#### Your goal:
Write every line from the start of the items down through the line containing "Action: pyautogui.click(x=490, y=654)" as a JSON list of strings, one string per line and no blank lines.

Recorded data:
-=-=-=-=-
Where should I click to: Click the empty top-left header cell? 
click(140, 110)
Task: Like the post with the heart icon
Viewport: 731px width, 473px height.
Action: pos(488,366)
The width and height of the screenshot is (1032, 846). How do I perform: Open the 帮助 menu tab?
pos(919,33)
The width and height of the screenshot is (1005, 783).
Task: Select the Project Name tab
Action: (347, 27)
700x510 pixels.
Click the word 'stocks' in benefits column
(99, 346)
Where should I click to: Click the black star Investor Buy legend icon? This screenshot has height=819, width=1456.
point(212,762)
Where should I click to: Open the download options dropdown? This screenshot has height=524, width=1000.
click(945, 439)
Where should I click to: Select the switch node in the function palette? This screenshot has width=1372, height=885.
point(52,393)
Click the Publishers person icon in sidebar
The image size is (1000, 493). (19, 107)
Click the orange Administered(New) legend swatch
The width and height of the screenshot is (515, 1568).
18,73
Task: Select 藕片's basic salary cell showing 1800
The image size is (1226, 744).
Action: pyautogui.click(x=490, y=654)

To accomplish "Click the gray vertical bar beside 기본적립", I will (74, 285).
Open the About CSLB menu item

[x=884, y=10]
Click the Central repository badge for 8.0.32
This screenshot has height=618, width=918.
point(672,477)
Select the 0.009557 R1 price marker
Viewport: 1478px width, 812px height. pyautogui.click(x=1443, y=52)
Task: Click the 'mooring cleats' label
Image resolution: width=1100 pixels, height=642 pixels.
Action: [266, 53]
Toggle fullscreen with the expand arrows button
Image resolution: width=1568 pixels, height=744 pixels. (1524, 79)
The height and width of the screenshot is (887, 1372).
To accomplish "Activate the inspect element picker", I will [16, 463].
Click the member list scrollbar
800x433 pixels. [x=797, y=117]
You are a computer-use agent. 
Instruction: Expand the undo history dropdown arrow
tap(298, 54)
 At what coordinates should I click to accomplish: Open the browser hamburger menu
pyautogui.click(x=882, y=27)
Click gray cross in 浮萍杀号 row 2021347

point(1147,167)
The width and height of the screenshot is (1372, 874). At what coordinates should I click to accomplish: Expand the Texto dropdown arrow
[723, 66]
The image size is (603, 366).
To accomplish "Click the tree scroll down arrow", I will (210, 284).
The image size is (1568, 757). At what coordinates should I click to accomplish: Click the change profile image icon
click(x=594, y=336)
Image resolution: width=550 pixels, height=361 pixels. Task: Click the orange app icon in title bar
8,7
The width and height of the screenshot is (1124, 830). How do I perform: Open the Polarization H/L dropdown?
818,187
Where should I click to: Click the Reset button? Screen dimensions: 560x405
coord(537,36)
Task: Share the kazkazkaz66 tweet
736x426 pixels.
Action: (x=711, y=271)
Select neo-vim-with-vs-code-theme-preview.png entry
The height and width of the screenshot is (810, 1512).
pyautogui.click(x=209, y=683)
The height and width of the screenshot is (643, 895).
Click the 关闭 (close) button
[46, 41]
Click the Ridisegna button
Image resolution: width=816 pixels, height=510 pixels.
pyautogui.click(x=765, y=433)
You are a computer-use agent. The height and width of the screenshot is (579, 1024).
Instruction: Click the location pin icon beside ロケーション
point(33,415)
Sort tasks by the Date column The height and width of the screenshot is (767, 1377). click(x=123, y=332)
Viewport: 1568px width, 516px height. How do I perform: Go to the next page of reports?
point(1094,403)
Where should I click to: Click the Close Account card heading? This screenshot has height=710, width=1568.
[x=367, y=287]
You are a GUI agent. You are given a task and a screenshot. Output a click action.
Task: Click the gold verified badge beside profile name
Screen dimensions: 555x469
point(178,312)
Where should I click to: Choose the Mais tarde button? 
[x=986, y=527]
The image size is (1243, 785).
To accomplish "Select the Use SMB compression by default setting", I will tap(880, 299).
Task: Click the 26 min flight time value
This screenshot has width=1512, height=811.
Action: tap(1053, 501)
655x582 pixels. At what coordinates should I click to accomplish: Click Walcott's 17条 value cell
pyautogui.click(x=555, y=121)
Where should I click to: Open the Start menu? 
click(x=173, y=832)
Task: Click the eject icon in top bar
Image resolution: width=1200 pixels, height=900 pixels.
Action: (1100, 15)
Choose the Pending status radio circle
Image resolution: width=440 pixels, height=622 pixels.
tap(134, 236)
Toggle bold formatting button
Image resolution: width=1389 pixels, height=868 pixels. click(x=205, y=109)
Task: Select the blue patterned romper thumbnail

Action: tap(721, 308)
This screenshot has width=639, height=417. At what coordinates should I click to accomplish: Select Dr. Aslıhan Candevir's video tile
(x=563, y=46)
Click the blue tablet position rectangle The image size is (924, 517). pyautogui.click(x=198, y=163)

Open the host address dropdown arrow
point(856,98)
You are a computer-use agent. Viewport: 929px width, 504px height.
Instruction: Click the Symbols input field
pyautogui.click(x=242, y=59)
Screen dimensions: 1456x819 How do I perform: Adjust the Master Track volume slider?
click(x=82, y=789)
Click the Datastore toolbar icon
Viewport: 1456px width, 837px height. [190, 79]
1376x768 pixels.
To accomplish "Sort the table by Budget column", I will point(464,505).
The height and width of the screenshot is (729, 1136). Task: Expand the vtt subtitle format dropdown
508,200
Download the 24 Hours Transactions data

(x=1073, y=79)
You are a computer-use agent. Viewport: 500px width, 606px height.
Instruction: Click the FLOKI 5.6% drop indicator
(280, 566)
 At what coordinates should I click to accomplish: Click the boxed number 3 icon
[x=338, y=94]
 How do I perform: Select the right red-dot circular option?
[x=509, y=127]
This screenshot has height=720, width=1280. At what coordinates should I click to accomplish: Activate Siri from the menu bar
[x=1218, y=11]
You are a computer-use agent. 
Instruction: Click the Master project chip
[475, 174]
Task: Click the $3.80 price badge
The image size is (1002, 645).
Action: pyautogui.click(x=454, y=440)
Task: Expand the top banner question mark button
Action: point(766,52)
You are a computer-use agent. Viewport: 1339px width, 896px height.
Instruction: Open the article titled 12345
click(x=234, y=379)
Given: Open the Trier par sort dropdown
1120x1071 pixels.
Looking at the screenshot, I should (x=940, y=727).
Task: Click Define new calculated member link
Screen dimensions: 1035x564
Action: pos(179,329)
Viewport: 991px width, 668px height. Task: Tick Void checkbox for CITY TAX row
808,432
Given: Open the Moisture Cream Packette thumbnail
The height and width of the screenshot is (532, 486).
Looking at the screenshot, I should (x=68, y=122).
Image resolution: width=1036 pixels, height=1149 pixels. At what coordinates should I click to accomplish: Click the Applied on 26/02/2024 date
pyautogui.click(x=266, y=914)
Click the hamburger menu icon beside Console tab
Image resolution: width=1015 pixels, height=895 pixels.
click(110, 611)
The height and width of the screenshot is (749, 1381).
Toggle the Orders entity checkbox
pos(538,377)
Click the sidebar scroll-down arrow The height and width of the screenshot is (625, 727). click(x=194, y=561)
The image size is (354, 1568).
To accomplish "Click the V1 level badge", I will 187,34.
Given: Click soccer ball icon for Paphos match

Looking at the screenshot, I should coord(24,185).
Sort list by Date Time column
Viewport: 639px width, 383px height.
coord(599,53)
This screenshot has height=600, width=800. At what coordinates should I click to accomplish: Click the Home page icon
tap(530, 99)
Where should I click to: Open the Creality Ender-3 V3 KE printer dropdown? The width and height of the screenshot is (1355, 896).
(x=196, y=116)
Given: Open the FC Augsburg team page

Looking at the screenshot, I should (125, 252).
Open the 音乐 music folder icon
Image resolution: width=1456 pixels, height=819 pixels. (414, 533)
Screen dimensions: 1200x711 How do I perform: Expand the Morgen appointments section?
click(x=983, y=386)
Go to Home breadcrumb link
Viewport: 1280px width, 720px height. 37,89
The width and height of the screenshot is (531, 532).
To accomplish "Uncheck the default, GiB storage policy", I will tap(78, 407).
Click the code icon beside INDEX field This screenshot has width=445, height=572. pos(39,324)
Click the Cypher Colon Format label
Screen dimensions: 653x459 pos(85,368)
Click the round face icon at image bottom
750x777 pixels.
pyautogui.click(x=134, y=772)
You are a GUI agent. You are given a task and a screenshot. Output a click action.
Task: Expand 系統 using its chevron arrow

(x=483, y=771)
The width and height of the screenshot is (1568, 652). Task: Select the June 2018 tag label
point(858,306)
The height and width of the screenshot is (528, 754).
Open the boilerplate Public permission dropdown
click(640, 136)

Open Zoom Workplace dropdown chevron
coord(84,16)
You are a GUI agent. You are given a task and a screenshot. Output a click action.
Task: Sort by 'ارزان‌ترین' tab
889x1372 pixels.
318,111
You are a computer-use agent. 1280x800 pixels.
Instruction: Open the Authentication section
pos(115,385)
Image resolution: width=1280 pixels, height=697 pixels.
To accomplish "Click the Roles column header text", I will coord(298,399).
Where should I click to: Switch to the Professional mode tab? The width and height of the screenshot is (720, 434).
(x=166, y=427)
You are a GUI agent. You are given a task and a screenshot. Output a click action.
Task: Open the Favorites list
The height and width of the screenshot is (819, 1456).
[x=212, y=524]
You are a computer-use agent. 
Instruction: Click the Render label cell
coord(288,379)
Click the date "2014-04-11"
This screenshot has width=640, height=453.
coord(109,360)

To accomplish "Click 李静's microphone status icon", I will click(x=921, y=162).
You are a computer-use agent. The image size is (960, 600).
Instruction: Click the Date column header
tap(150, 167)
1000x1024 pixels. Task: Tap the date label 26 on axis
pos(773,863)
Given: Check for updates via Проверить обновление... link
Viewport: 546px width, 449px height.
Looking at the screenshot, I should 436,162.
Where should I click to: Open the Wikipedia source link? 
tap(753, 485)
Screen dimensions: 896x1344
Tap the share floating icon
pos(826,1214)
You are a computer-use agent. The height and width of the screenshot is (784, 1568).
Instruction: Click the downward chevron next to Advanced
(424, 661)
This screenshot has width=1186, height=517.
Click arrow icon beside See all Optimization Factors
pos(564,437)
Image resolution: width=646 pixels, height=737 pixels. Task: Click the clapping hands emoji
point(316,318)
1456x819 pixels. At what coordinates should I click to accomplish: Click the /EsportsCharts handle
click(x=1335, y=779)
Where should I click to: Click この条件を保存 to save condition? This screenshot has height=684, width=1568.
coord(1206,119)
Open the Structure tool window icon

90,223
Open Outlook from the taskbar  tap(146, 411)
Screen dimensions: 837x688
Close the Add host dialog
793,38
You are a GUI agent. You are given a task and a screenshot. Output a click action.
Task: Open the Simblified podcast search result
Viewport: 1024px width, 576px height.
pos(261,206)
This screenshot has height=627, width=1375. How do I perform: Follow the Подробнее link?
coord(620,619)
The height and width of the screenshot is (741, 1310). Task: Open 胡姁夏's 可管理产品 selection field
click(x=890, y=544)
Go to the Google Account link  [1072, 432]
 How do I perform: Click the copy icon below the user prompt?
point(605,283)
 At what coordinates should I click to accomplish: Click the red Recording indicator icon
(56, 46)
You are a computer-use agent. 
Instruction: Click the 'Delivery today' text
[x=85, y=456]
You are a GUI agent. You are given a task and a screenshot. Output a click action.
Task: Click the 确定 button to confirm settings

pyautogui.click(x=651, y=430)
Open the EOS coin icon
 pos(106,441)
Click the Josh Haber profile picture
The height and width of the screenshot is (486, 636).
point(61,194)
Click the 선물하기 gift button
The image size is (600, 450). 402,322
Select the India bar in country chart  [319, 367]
-=-=-=-=-
#### Solution to this problem:
[
  "Where should I click to: Click the empty top-left header cell? ",
  "click(140, 110)",
  "Task: Like the post with the heart icon",
  "Viewport: 731px width, 473px height.",
  "Action: pos(488,366)",
  "The width and height of the screenshot is (1032, 846). How do I perform: Open the 帮助 menu tab?",
  "pos(919,33)",
  "The width and height of the screenshot is (1005, 783).",
  "Task: Select the Project Name tab",
  "Action: (347, 27)",
  "700x510 pixels.",
  "Click the word 'stocks' in benefits column",
  "(99, 346)",
  "Where should I click to: Click the black star Investor Buy legend icon? This screenshot has height=819, width=1456.",
  "point(212,762)",
  "Where should I click to: Open the download options dropdown? This screenshot has height=524, width=1000.",
  "click(945, 439)",
  "Where should I click to: Select the switch node in the function palette? This screenshot has width=1372, height=885.",
  "point(52,393)",
  "Click the Publishers person icon in sidebar",
  "The image size is (1000, 493). (19, 107)",
  "Click the orange Administered(New) legend swatch",
  "The width and height of the screenshot is (515, 1568).",
  "18,73",
  "Task: Select 藕片's basic salary cell showing 1800",
  "The image size is (1226, 744).",
  "Action: pyautogui.click(x=490, y=654)"
]